DIRECTIONS FOR THIS TASK: Put the listing into a Markdown table with the columns "Row" and "Line", starting at its first line and stopping after the line that contains "Action: click(1206, 284)". Number the rows, leave out blank lines, and include no other lines.

** start of DATA **

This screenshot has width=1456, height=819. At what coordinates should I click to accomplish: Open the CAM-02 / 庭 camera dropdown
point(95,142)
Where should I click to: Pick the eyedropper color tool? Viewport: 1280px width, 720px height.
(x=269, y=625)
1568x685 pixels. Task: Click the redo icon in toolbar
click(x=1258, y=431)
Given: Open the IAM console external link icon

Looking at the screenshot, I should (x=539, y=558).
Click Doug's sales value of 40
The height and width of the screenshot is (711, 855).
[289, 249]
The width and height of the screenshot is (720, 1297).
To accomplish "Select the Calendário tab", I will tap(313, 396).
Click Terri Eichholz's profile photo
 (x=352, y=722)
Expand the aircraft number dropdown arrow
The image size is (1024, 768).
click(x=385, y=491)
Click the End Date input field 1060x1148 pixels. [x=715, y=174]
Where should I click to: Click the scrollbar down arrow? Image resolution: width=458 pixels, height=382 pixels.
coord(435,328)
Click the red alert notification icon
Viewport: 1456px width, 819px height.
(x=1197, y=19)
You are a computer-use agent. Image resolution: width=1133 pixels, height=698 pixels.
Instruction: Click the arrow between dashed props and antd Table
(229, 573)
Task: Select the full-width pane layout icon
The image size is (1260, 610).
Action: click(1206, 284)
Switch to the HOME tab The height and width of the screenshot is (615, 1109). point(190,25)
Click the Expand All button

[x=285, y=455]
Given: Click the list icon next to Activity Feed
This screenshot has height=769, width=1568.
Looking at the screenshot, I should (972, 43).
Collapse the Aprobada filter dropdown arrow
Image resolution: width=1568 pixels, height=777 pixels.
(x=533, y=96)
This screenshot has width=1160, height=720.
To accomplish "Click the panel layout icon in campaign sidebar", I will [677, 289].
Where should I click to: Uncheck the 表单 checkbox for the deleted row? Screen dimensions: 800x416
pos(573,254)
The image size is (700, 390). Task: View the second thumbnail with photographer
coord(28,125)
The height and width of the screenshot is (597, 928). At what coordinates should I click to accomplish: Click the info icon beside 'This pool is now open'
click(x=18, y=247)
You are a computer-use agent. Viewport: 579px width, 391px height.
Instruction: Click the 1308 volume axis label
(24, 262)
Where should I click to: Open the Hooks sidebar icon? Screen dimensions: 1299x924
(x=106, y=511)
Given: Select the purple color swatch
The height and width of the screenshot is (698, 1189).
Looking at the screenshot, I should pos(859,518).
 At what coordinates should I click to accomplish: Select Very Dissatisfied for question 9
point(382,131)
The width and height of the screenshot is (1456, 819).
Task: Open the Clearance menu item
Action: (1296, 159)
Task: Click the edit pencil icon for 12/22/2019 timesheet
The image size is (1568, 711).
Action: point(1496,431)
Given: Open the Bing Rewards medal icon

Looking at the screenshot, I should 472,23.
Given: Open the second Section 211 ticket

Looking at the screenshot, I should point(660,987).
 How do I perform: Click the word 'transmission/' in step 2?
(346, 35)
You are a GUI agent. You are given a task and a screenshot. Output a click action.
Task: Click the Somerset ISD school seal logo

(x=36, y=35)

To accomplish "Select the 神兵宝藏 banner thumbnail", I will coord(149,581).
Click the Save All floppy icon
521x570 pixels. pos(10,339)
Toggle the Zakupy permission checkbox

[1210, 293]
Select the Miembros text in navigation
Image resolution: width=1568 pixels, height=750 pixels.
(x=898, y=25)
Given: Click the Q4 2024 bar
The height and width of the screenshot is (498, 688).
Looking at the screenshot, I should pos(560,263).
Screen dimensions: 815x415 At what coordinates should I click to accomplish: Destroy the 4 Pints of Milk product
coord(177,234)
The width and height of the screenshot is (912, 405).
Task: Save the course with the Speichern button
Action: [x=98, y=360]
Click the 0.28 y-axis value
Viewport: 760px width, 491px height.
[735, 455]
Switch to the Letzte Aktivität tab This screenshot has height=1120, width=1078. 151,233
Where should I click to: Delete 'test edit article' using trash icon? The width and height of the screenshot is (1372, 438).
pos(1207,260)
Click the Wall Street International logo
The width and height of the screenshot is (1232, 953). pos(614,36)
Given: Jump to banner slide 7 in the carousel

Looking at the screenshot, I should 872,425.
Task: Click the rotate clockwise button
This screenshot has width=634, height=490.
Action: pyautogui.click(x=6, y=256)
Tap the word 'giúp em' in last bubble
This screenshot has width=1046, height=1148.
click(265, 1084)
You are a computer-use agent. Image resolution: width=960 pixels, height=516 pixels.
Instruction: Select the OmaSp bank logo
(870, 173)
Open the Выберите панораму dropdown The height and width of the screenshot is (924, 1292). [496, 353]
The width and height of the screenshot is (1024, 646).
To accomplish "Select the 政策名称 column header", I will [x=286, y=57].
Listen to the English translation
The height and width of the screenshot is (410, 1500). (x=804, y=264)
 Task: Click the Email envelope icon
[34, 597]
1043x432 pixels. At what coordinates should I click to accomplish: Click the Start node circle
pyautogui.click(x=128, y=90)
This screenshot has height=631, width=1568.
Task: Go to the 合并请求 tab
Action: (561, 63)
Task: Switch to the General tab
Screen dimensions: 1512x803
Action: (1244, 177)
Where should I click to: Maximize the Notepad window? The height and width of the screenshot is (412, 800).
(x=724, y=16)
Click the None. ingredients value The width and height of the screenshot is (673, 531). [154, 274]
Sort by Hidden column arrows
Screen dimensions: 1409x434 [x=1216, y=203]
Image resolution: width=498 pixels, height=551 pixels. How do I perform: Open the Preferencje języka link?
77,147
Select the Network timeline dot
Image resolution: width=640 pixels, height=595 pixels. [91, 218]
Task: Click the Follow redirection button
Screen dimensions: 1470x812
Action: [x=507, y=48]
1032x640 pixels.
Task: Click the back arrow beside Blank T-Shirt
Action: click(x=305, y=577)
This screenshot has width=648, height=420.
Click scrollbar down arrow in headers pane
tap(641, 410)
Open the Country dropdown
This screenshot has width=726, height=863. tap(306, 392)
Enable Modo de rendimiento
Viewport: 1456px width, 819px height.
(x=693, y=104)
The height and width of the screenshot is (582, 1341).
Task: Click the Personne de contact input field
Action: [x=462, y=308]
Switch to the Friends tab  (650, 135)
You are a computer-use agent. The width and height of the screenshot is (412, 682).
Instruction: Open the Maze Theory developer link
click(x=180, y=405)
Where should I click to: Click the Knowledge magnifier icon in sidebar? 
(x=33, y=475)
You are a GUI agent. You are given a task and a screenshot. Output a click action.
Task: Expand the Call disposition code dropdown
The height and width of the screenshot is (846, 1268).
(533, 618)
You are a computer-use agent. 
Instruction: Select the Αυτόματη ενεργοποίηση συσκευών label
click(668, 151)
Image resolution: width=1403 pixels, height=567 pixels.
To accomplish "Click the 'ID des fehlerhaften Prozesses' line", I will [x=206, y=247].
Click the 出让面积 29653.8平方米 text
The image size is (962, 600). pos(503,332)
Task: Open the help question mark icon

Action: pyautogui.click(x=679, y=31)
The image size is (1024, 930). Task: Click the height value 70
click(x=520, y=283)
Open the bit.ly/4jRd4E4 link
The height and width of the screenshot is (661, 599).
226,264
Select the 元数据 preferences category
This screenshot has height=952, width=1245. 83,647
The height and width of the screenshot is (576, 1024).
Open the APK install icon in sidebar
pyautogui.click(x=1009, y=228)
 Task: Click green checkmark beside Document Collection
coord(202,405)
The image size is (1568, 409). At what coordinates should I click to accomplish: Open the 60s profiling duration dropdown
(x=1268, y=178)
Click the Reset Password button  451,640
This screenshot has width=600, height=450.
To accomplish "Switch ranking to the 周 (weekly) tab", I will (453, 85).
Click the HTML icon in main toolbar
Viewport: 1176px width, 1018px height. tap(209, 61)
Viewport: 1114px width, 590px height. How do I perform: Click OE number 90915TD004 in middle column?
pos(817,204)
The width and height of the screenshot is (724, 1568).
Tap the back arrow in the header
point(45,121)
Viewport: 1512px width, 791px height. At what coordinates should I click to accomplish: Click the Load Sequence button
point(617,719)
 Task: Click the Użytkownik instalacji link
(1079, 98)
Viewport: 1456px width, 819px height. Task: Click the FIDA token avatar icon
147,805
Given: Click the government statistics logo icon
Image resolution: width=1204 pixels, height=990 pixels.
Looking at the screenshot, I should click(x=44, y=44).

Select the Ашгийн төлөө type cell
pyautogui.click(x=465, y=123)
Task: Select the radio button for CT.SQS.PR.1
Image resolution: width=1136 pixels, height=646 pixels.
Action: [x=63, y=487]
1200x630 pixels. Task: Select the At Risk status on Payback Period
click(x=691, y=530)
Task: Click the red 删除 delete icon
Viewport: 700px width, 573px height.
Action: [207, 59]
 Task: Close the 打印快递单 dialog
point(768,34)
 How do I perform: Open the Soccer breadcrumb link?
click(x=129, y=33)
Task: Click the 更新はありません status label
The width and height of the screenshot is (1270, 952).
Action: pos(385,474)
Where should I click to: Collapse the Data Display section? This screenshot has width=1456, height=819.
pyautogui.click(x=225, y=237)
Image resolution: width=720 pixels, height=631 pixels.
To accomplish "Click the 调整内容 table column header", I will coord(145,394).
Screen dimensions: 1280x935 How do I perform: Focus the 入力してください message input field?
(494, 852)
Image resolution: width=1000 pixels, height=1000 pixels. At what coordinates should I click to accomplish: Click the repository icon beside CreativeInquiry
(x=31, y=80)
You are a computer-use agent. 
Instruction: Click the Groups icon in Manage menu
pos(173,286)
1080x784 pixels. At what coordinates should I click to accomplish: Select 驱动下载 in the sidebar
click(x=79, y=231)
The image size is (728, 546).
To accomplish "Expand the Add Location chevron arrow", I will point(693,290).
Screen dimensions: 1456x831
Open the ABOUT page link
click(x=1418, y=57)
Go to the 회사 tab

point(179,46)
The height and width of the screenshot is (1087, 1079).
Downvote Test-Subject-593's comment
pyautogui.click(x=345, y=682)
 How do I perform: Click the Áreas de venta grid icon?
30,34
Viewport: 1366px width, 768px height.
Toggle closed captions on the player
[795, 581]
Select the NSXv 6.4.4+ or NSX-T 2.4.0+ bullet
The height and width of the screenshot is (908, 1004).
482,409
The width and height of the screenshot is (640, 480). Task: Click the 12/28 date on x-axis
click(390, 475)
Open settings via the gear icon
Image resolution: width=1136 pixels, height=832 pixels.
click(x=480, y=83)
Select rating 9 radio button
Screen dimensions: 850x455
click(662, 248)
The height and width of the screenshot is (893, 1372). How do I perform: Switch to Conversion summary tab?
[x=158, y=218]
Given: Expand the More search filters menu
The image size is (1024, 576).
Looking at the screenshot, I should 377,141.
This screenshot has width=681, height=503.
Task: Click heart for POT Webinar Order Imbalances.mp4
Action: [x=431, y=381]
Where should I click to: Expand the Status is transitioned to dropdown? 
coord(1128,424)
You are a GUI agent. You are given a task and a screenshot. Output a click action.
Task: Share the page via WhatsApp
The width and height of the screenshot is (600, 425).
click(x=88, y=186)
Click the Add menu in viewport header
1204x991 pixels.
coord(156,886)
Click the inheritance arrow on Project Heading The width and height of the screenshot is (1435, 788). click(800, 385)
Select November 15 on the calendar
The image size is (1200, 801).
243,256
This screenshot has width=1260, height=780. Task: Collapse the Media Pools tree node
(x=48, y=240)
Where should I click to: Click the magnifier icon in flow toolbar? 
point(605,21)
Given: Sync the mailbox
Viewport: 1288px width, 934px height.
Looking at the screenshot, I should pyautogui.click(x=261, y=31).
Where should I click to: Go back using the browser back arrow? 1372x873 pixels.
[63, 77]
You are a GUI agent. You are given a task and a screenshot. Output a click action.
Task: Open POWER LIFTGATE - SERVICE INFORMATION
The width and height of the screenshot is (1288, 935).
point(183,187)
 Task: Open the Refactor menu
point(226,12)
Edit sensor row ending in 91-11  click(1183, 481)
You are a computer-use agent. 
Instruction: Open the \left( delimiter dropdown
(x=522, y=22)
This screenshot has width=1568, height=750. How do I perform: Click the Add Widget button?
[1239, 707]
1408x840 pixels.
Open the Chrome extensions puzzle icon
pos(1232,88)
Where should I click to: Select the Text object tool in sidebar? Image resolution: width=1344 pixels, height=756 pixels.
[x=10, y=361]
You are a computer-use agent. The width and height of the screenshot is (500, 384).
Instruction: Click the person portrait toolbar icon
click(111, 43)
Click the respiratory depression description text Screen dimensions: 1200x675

** end of DATA **

TASK RESPONSE:
| Row | Line |
|---|---|
| 1 | This screenshot has width=1456, height=819. At what coordinates should I click to accomplish: Open the CAM-02 / 庭 camera dropdown |
| 2 | point(95,142) |
| 3 | Where should I click to: Pick the eyedropper color tool? Viewport: 1280px width, 720px height. |
| 4 | (x=269, y=625) |
| 5 | 1568x685 pixels. Task: Click the redo icon in toolbar |
| 6 | click(x=1258, y=431) |
| 7 | Given: Open the IAM console external link icon |
| 8 | Looking at the screenshot, I should (x=539, y=558). |
| 9 | Click Doug's sales value of 40 |
| 10 | The height and width of the screenshot is (711, 855). |
| 11 | [289, 249] |
| 12 | The width and height of the screenshot is (720, 1297). |
| 13 | To accomplish "Select the Calendário tab", I will tap(313, 396). |
| 14 | Click Terri Eichholz's profile photo |
| 15 |  (x=352, y=722) |
| 16 | Expand the aircraft number dropdown arrow |
| 17 | The image size is (1024, 768). |
| 18 | click(x=385, y=491) |
| 19 | Click the End Date input field 1060x1148 pixels. [x=715, y=174] |
| 20 | Where should I click to: Click the scrollbar down arrow? Image resolution: width=458 pixels, height=382 pixels. |
| 21 | coord(435,328) |
| 22 | Click the red alert notification icon |
| 23 | Viewport: 1456px width, 819px height. |
| 24 | (x=1197, y=19) |
| 25 | You are a computer-use agent. Image resolution: width=1133 pixels, height=698 pixels. |
| 26 | Instruction: Click the arrow between dashed props and antd Table |
| 27 | (229, 573) |
| 28 | Task: Select the full-width pane layout icon |
| 29 | The image size is (1260, 610). |
| 30 | Action: click(1206, 284) |